Monday, November 9, 2009

The Unintended Consequence of Crowdsourcing


Crowdsourcing began as a way to solve huge challenges, such as mapping the human genome. The theory behind Crowdsourcing is that of course a giant pool of talented individuals, when properly motivated and measured, can far out produce any company's internal team. The internal team simply doesn't have the bandwidth and suffers from too many Single Points of Failure whereas a precisely managed crowd always has someone of talent to do the required work. The net results of companies leveraging large communities (that get it right) are lowered costs, higher quality, and shorter time to market for their product or service.

A shining example of exactly that is
TopCoder. With a robust community of over 200,000 software developers and graphics gurus, TopCoder hosts global software competitions for their many enterprise clients and delivers back amazing product, cheaper, and in a shorter time frame. That's what Crowdsourcing was built for right?
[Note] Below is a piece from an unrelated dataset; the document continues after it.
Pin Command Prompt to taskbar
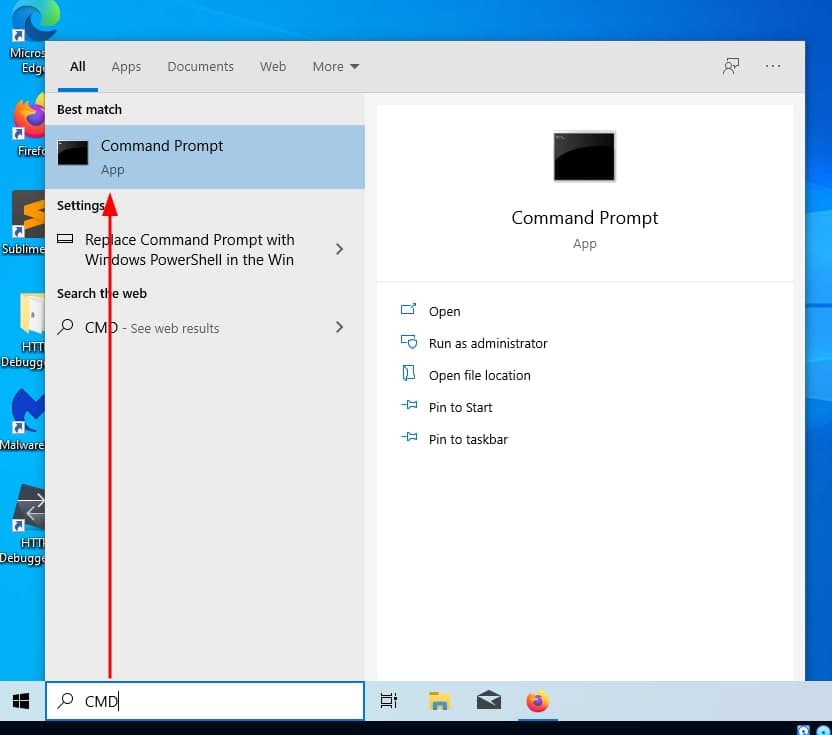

Well, things have changed. Now, Crowdsourcing is having a second coming, a 2.0 of itself if you will, and this time it is ALL about viral and social proliferation. Today's example highlights a few Brits with a mission and a community behind them. Watch the incredible YouTube story and video here: ChartJackers - I've Got Nothing

The point of all this is that Crowdsourcing is evolving before our very eyes, and the new vertical, the new opportunity for all to explore is the fine balance between the output of the crowd, the quality of the production from the crowd that is, AND the social media proliferation a Crowdsourced project can innately provide. Companies/Brands that can strike this balance and produce gems via the crowd (whatever they are producing) WHILE getting the average community member to turn into a full on advocate of the project will have gigantic success.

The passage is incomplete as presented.